Thanks for the input!


----------



## Ericfg (Aug 4, 2020)

In my roll w/o snaps I have issues of little things like thermometers, parers, garnishing tools slipping out of their pockets or even out of the roll itself. One of the reasons I use a box instead of the roll these days.


----------



## Nagakin (Aug 4, 2020)

unpopular opinion knife rolls/bags are a complete scam


Probably an unpopular opinion but I think knife rolls and bags are complete scams and are usually super over priced or just complete trash quality. Ever sense I entered the kitchen ive always been into chef gear, getting the most efficient knives and tools for each task, the most comfortable...




www.kitchenknifeforums.com





Worth a skim for other options too.


----------



## parbaked (Aug 4, 2020)

It looks too big to fit in a bag and I hate plastic buckles.

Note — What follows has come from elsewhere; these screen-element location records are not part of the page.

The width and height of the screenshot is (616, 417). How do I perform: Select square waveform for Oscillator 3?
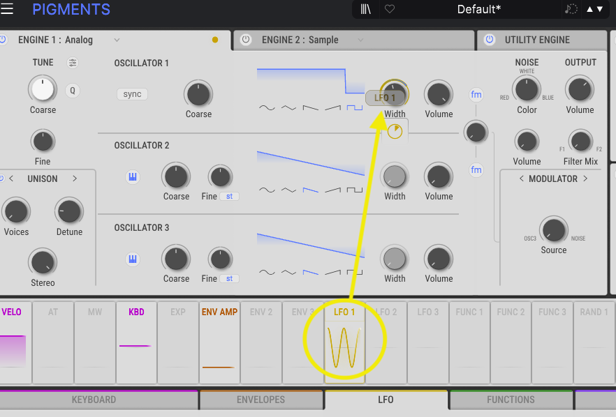[356, 272]
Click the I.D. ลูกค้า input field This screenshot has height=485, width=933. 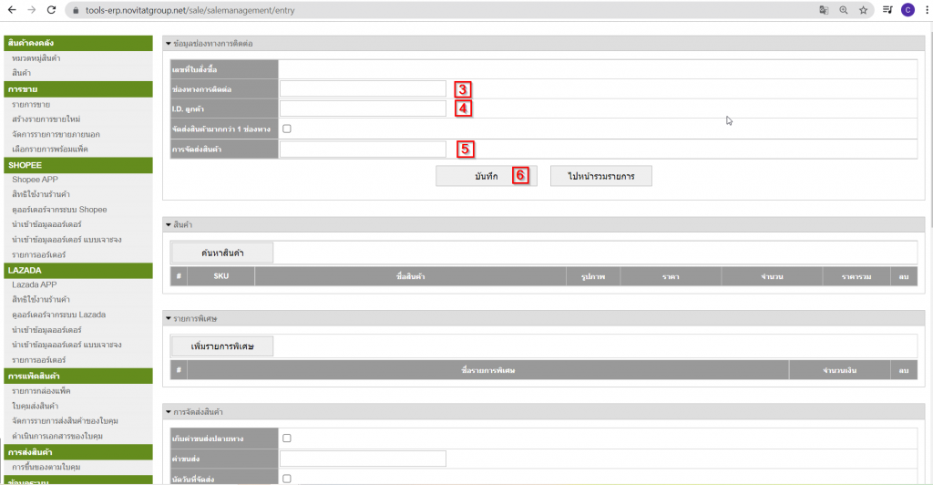pos(363,108)
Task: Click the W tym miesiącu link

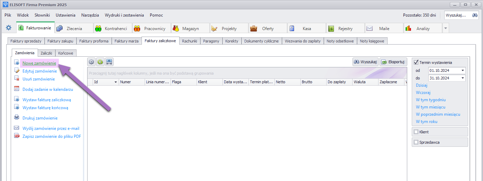Action: click(x=430, y=107)
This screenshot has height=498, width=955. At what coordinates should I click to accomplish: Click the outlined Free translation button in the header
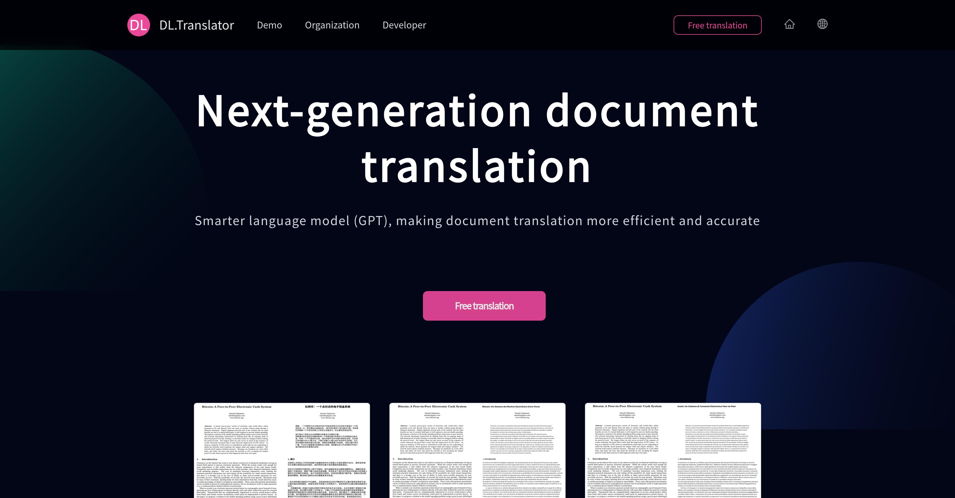717,25
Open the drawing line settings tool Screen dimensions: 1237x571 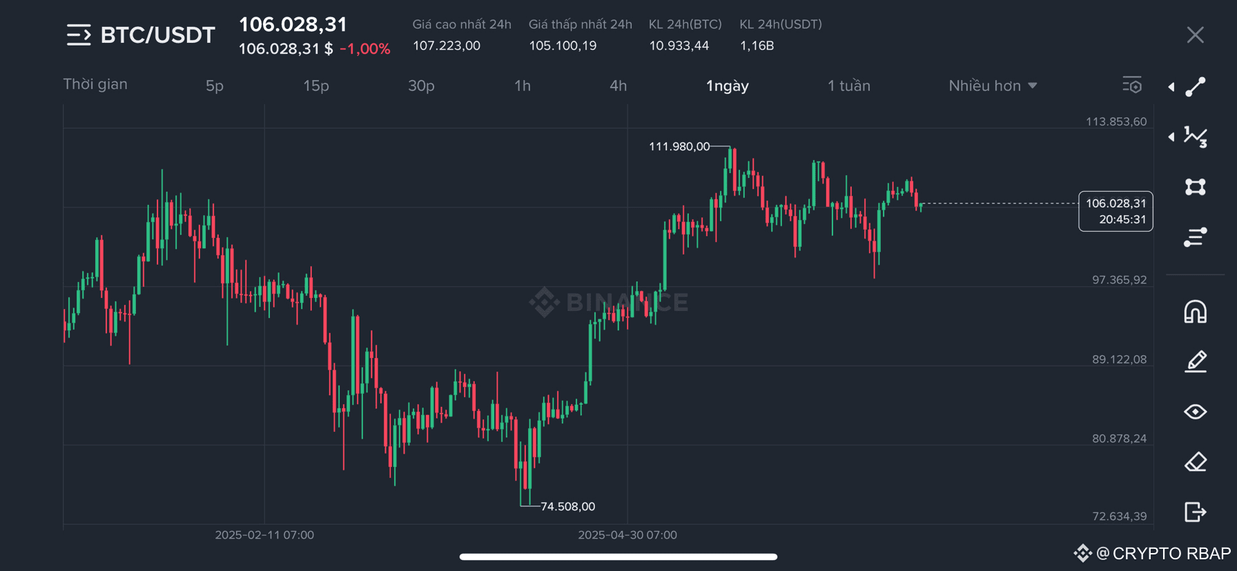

This "review" details the features, but I couldn't last 10 mins...
:


----------



## Matt Zilliox (Aug 4, 2020)

my chrome messenger bag for cycling is amazing, so im sure their other products are legit


----------



## crockerculinary (Aug 4, 2020)

I’ve got a handful of these at the shop, and I think they’re pretty nice. I was a 365 day a year, all weather bike guy for a long time and I fully endorse chrome bags for life. I hate following hipster trends, but these became a trend for a damn good reason. All their stuff is super well made, and the knife bag is no exception.
There are a couple quirks/features to the bag, but the only real negative ive heard about this bag is it doesn’t have a shoulder strap, but i always carry my knife bag in my big main bag, or in the car, so it wouldn’t bother me. I actually like the fact that theres not a strap always flopping around as you try to store it undercounter. I think it’s a nice compromise on size- big enough it allows you to carry a good bit of stuff, but without feeling too bulky. If you’re the type of person who carries 40 knives and a whole kitchen around with you, it may be too limiting.
The other quirks/features that some people seem to like and annoy others-
)Too many snaps and zippers to get into the bag- definitely protects, but annoying if you just want quick access to your spatula
)The offset handle- meant to counter balance when it’s full of gear, but it probably depends what’s in your bag, so may not balance well. If you’re carrying it when getting to and from work like a briefcase I could see it being an issue, but if you’re just carrying it from your bag to your station, not so much.
For 125 I think it’s a pretty solid option.


----------



## KrnSeoulja (Aug 4, 2020)

Thank you all for your feedback!!! Great reads!!


----------